The Issue

Cumulative Impact:
When Compliance Is Not Safety

Individual docks may comply with local code. The combined effect from both banks of the river can still create a navigational hazard that endangers vessels, blocks infrastructure access, and exposes the City to liability.

Key Principle: The New River is a federally navigable waterway. Florida law (§327.44 F.S.) explicitly prohibits any vessel or structure from unreasonably restricting the safe passage of another vessel, regardless of local permit compliance.

The Geometry Problem

The City of Fort Lauderdale measures dock extension compliance from upland property lines. A property on the north bank may extend 30% into the channel and comply with City code. A property on the south bank, under Town of Davie jurisdiction, may do the same. Together, they have consumed 60% of the channel width — or more — leaving a functional fairway that is insufficient for a 150-foot barge, a 200-foot yacht under tow, or an emergency response vessel to maneuver safely.

This is not the fault of any individual property owner. It is a systemic failure of a regulatory framework that was designed around property rights, not navigational physics.
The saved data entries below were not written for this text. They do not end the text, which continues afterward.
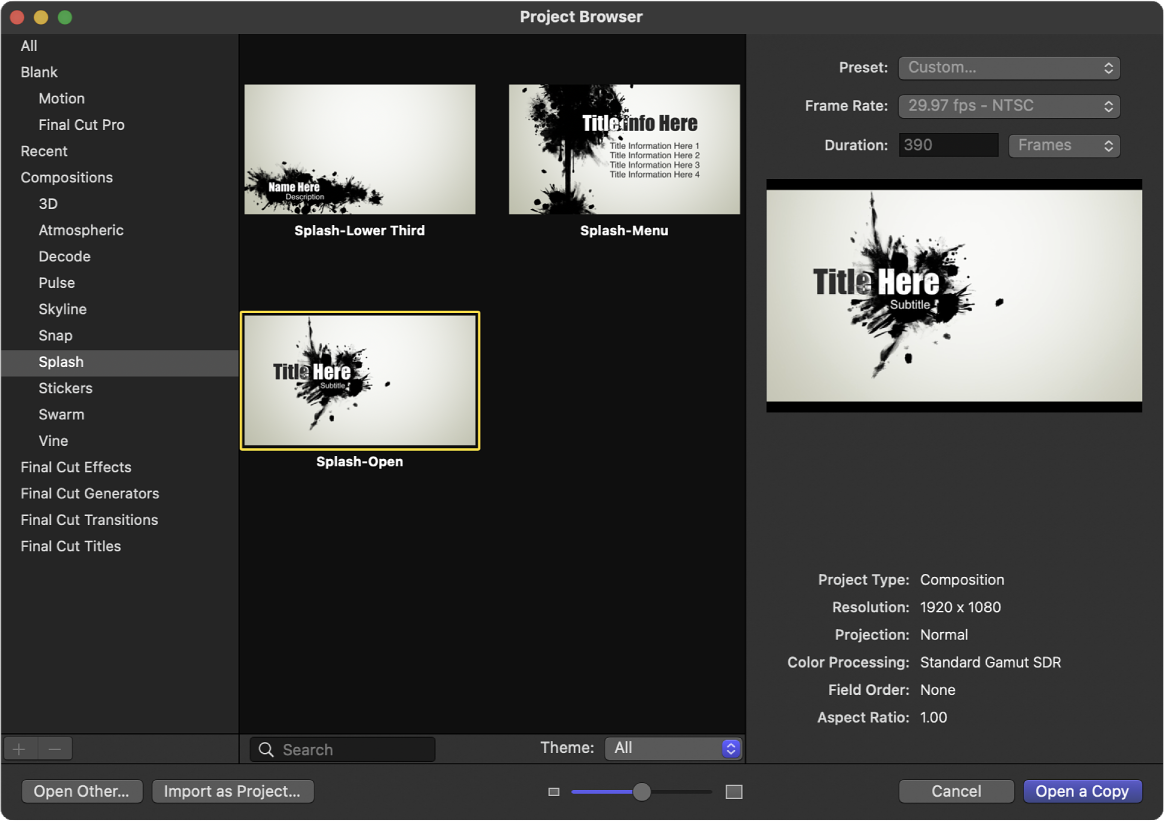Click the magnifying glass in the search field
This screenshot has height=822, width=1166.
[x=265, y=749]
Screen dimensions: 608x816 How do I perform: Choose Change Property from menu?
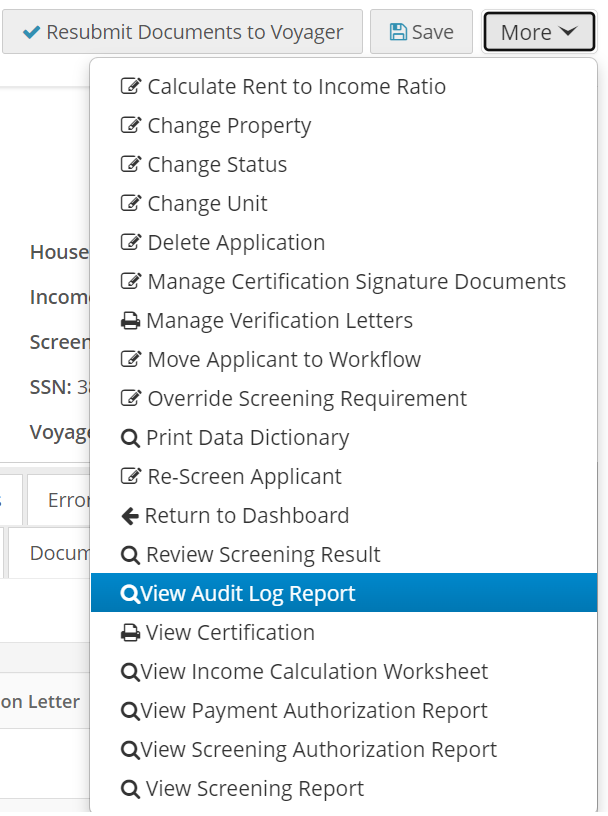(229, 126)
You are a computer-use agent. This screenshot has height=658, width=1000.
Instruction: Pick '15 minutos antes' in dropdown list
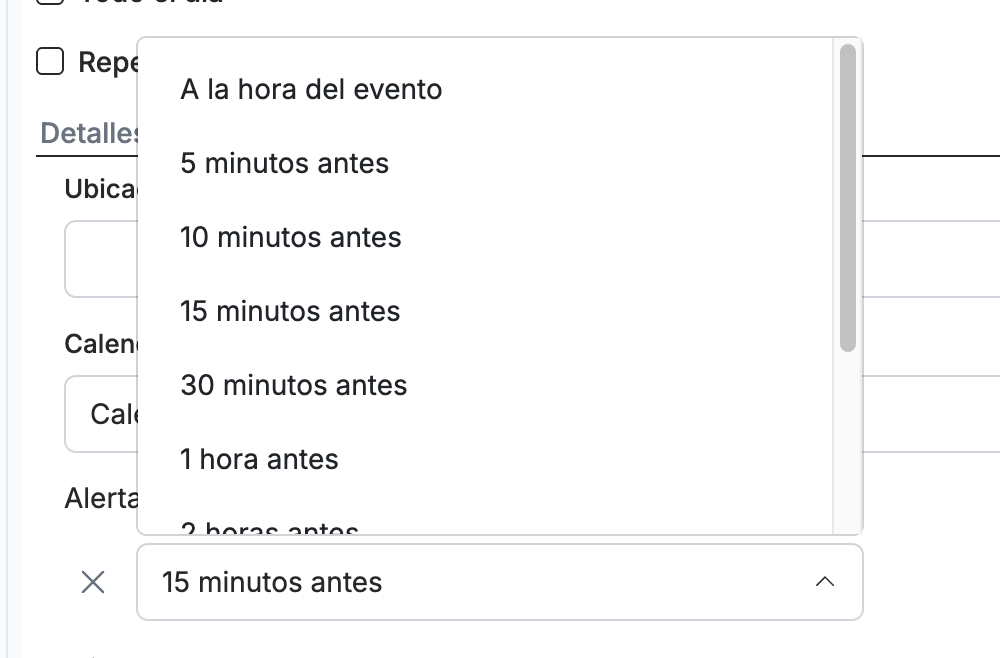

GIS modeling conducted by the Marine Advisory Board (MAB) demonstrates the gap between the approximate 25% and 30% width calculated from BCPA Property Lines and the actual USACOE Channel Toe Line. The navigable water is consistently narrower than the permitted structures suggest.

Two large yachts docked conforming to municipal code, creating a navigational bottleneck on the New River
Navigational Bottleneck: Real-world condition of two large yachts docked conforming to municipal code in the New River. These vessels are in violation of state law requiring vessels to not unreasonably restrict safe navigation in the river. A clear case of cumulative channel encroachment.
Channel Geometry Visualization
North Bank (City of Fort Lauderdale)
Dock Extension (30%)
NAVIGABLE FAIRWAY
Dock Extension (30%)
South Bank (Town of Davie)
Combined encroachment: up to 60% of channel width. Geometrically unsafe for 150 ft barge.
Source: MAB GIS Modeling / USACOE Channel Toe Line. [Replace with actual GIS overlay]

"Planned growth versus geometric failure. Once the channel is functionally narrowed, it is politically and legally difficult to reverse."

New River Navigation Corridor Review — Commissioner Briefing
The Regulatory Layers

Why Multiple Laws Apply

The New River is not governed by one authority. Each layer of regulation creates both constraints and enforcement opportunities.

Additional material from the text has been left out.